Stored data

=== Section Start ===

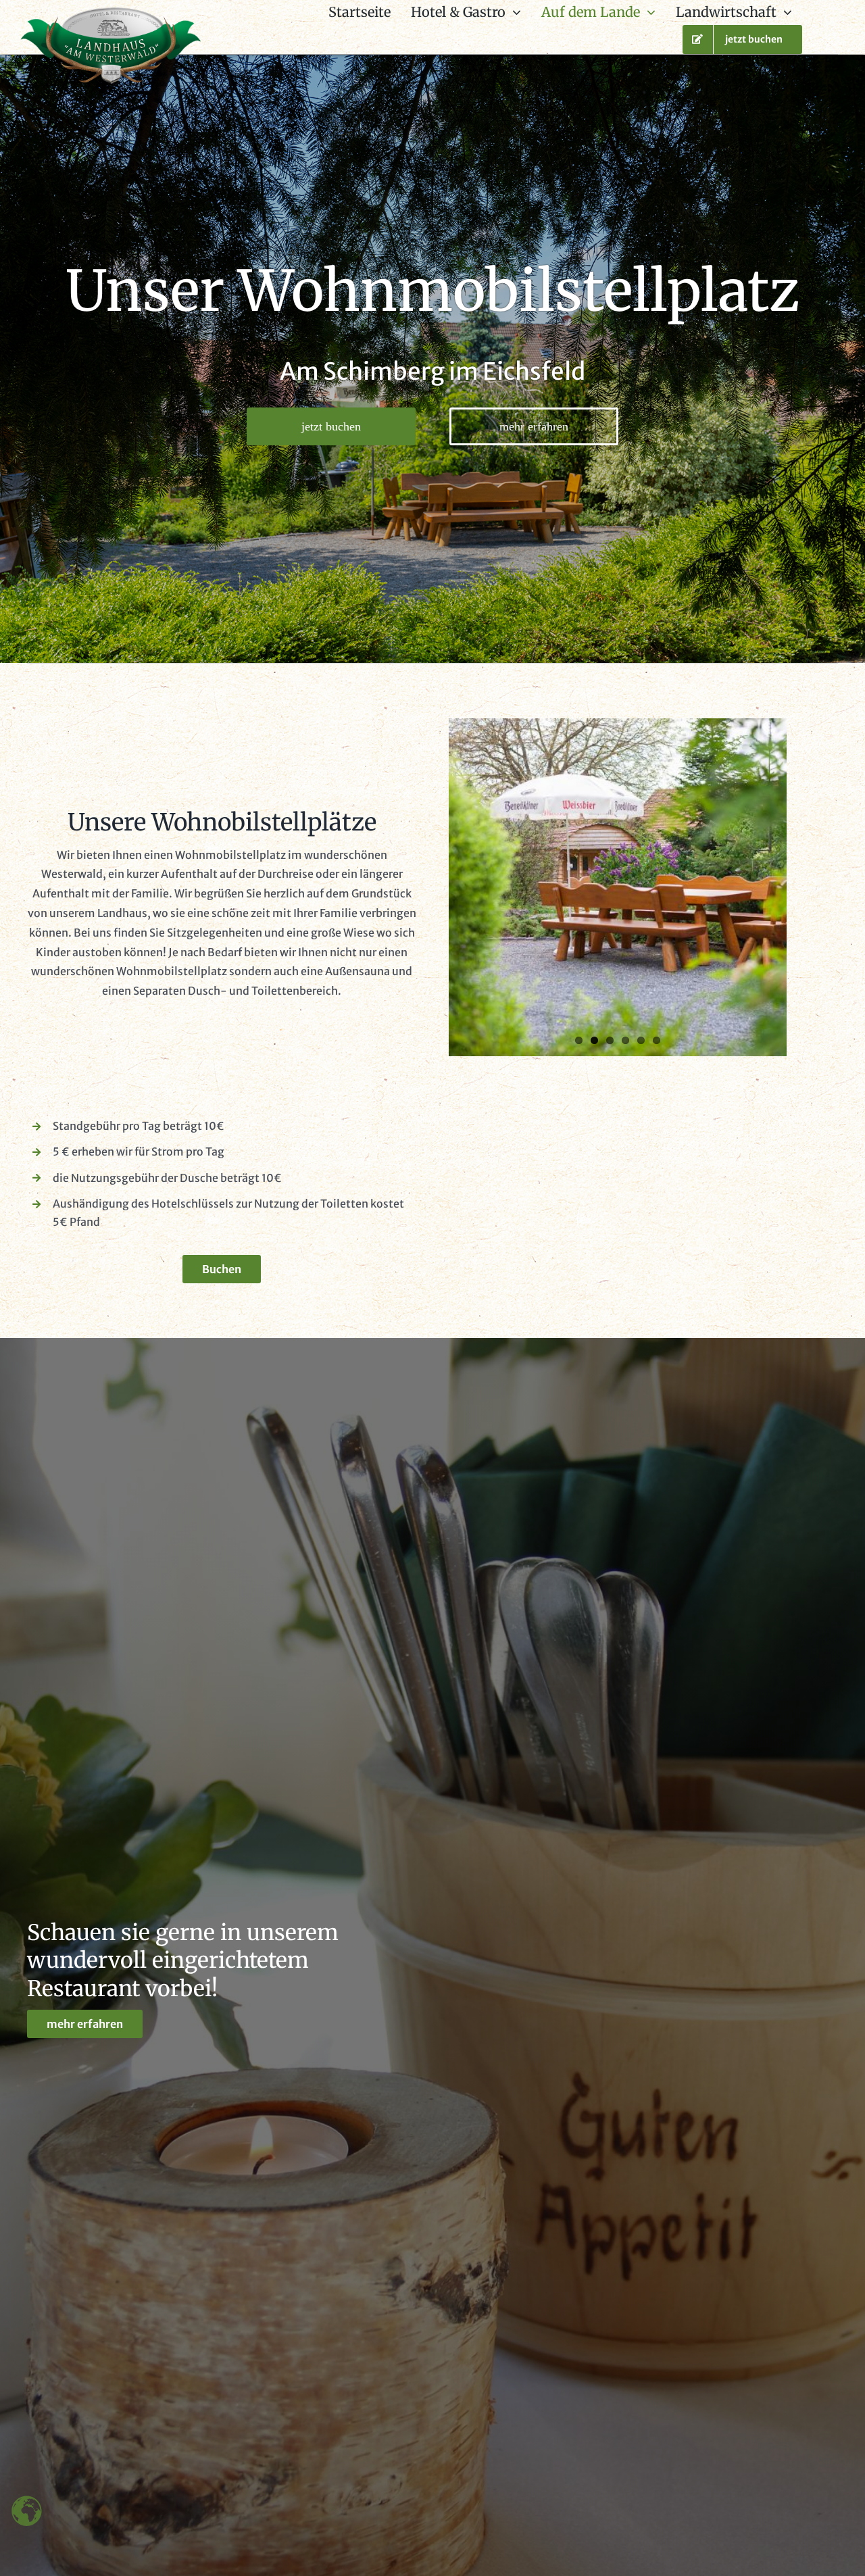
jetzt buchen (331, 426)
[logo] (110, 13)
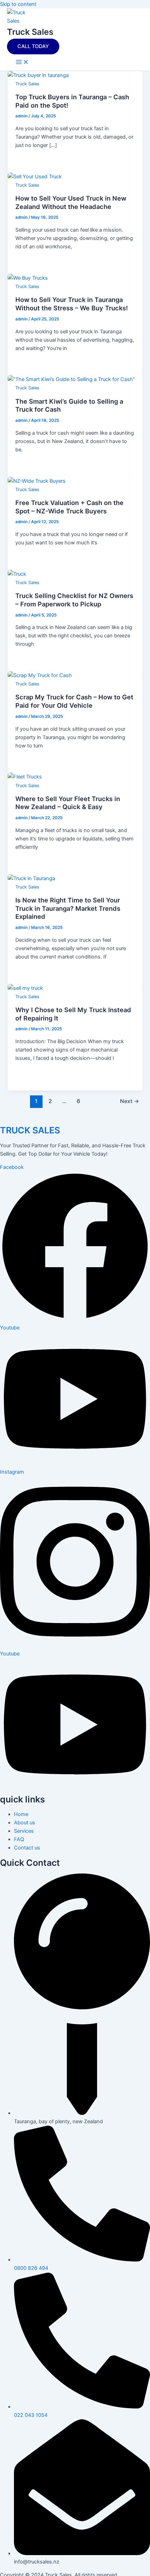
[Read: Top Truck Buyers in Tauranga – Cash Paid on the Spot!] (38, 75)
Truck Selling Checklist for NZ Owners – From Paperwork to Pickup (74, 600)
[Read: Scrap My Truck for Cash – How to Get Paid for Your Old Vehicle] (40, 675)
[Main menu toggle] (22, 62)
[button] (33, 46)
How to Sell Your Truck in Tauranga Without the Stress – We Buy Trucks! (71, 304)
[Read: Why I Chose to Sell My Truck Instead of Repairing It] (25, 988)
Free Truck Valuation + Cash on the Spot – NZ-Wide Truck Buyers (69, 507)
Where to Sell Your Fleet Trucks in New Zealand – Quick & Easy (67, 803)
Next (129, 1101)
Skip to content (18, 4)
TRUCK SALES (30, 1130)
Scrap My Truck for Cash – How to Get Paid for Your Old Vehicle (74, 701)
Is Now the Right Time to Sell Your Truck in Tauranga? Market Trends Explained (67, 908)
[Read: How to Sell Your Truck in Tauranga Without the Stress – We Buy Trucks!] (28, 278)
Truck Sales (30, 32)
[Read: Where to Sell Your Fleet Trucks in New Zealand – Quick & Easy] (25, 777)
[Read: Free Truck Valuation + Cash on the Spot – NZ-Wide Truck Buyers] (37, 481)
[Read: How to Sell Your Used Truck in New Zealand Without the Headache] (35, 176)
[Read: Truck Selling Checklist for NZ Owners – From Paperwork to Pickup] (17, 574)
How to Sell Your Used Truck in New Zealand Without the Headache (70, 202)
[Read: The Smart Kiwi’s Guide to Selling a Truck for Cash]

=== Section End ===

=== Assigned task ===
All entries above must be duplicated exactly; please omit any picture they hold.

=== Written response ===
jetzt buchen (331, 426)
[logo] (110, 13)
[Read: Top Truck Buyers in Tauranga – Cash Paid on the Spot!] (38, 75)
Truck Selling Checklist for NZ Owners – From Paperwork to Pickup (74, 600)
[Read: Scrap My Truck for Cash – How to Get Paid for Your Old Vehicle] (40, 675)
[Main menu toggle] (22, 62)
[button] (33, 46)
How to Sell Your Truck in Tauranga Without the Stress – We Buy Trucks! (71, 304)
[Read: Why I Chose to Sell My Truck Instead of Repairing It] (25, 988)
Free Truck Valuation + Cash on the Spot – NZ-Wide Truck Buyers (69, 507)
Where to Sell Your Fleet Trucks in New Zealand – Quick & Easy (67, 803)
Next (129, 1101)
Skip to content (18, 4)
TRUCK SALES (30, 1130)
Scrap My Truck for Cash – How to Get Paid for Your Old Vehicle (74, 701)
Is Now the Right Time to Sell Your Truck in Tauranga? Market Trends Explained (67, 908)
[Read: How to Sell Your Truck in Tauranga Without the Stress – We Buy Trucks!] (28, 278)
Truck Sales (30, 32)
[Read: Where to Sell Your Fleet Trucks in New Zealand – Quick & Easy] (25, 777)
[Read: Free Truck Valuation + Cash on the Spot – NZ-Wide Truck Buyers] (37, 481)
[Read: How to Sell Your Used Truck in New Zealand Without the Headache] (35, 176)
[Read: Truck Selling Checklist for NZ Owners – From Paperwork to Pickup] (17, 574)
How to Sell Your Used Truck in New Zealand Without the Headache (70, 202)
[Read: The Smart Kiwi’s Guide to Selling a Truck for Cash]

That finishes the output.